CHAPTER I. DON JOHN OF BELFAST, AND FRIENDS.
"Why, Don John, how you frightened me!" exclaimed Miss Nellie Patterdale, as she sprang up from her reclining position in a lolling-chair.
It was an intensely warm day near the close of June, and the young lady had chosen the coolest and shadiest place she could find on the piazza of her father's elegant mansion in Belfast. She was as pretty as she was bright and vivacious, and was a general favorite among the pupils of the High School, which she attended. She was deeply absorbed in the reading of a story in one of the July magazines, which had just come from the post-office, when she heard a step near her. The sound startled her, it was so near; and, looking up, she discovered the young man whom she had spoken to close beside her. He was not Don John of Austria, but Donald John Ramsay of Belfast, who had been addressed by his companions simply as Don, a natural abbreviation of his first name, until he of Austria happened to be mentioned in the history recitation in school, when the whole class looked at Don, and smiled; some of the girls even giggled, and got a check for it; but the republican young gentleman became a titular Spanish hidalgo from that moment. Though he was the son of a boat-builder, by trade a ship carpenter, he was a good-looking, and gentlemanly fellow, and was treated with kindness and consideration by most of the sons and daughters of the wealthy men of Belfast, who attended the High School. It was hardly a secret that Don John regarded Miss Nellie with especial admiration, or that, while he was polite to all the young ladies, he was particularly so to her. It is a fact, too, that he blushed when she turned her startled gaze upon him on the piazza; and it is just as true that Miss Nellie colored deeply, though it may have been only the natural consequence of her surprise.

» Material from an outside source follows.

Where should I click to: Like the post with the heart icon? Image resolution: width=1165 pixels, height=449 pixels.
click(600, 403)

"I beg your pardon, Nellie; I did not mean to frighten you," replied Donald.
"I don't suppose you did, Don John; but you startled me just as much as though you had meant it," added she, with a pleasant smile, so forgiving that the young man had no fear of the consequences. "How terribly hot it is! I am almost melted."
"It is very warm," answered Donald, who, somehow or other, found it very difficult to carry on a conversation with Nellie; and his eyes seemed to him to be twice as serviceable as his tongue.
"It is dreadful warm."
And so they went on repeating the same thing over and over again, till there was no other known form of expression for warm weather.

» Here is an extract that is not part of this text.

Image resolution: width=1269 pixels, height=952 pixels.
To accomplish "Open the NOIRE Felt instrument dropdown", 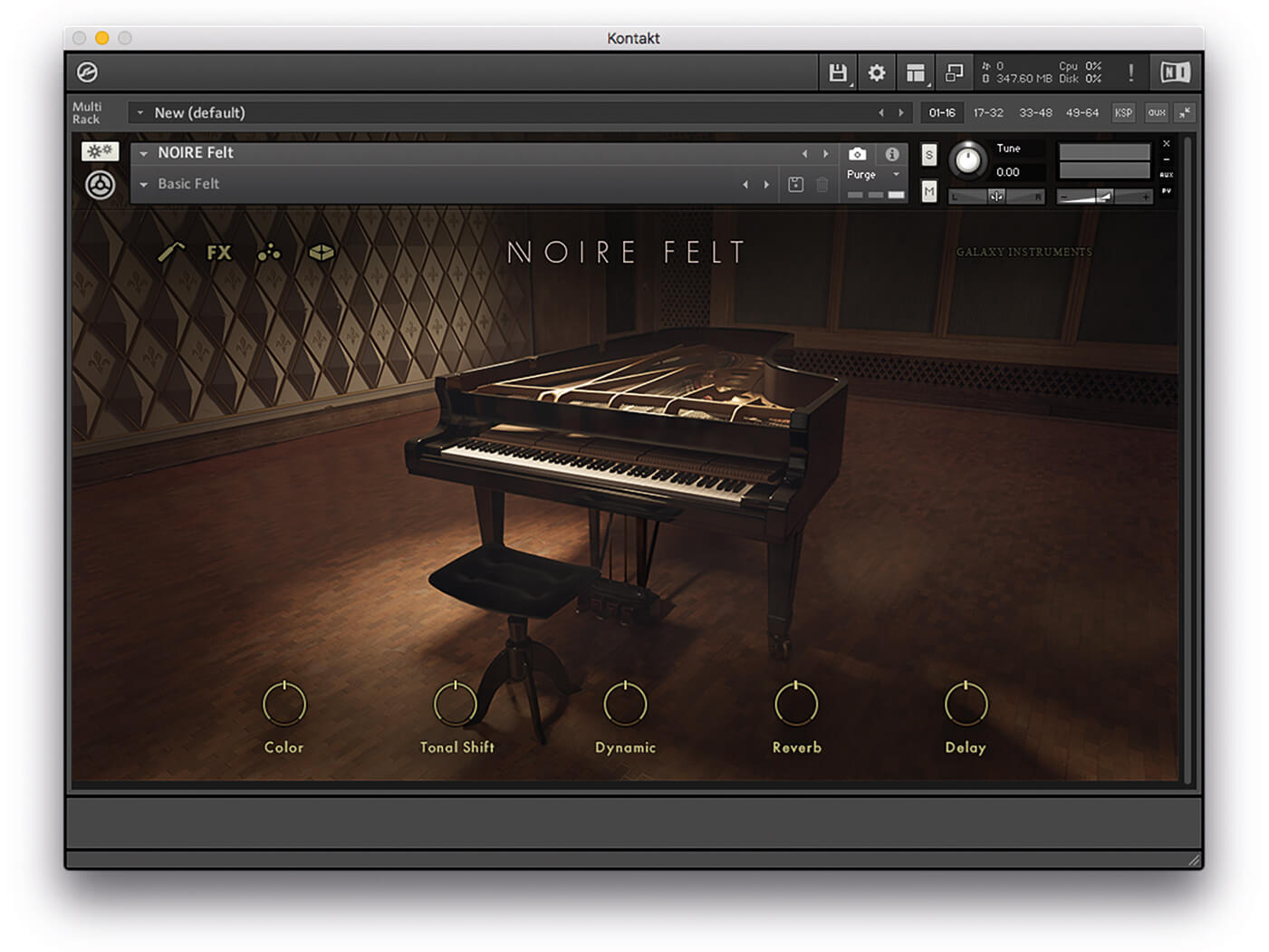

"How in the world did you get to the side of my chair without my hearing you?" demanded Nellie, when it was evidently impossible to say anything more about the heat.
"I came up the front steps, and was walking around on the piazza to your father's library. I didn't see you till you spoke," replied Donald, reminded by this explanation that he had come to Captain Patterdale's house for a purpose. "Is Ned at home?"
"No; he has gone up to Searsport to stay over Sunday with uncle Henry."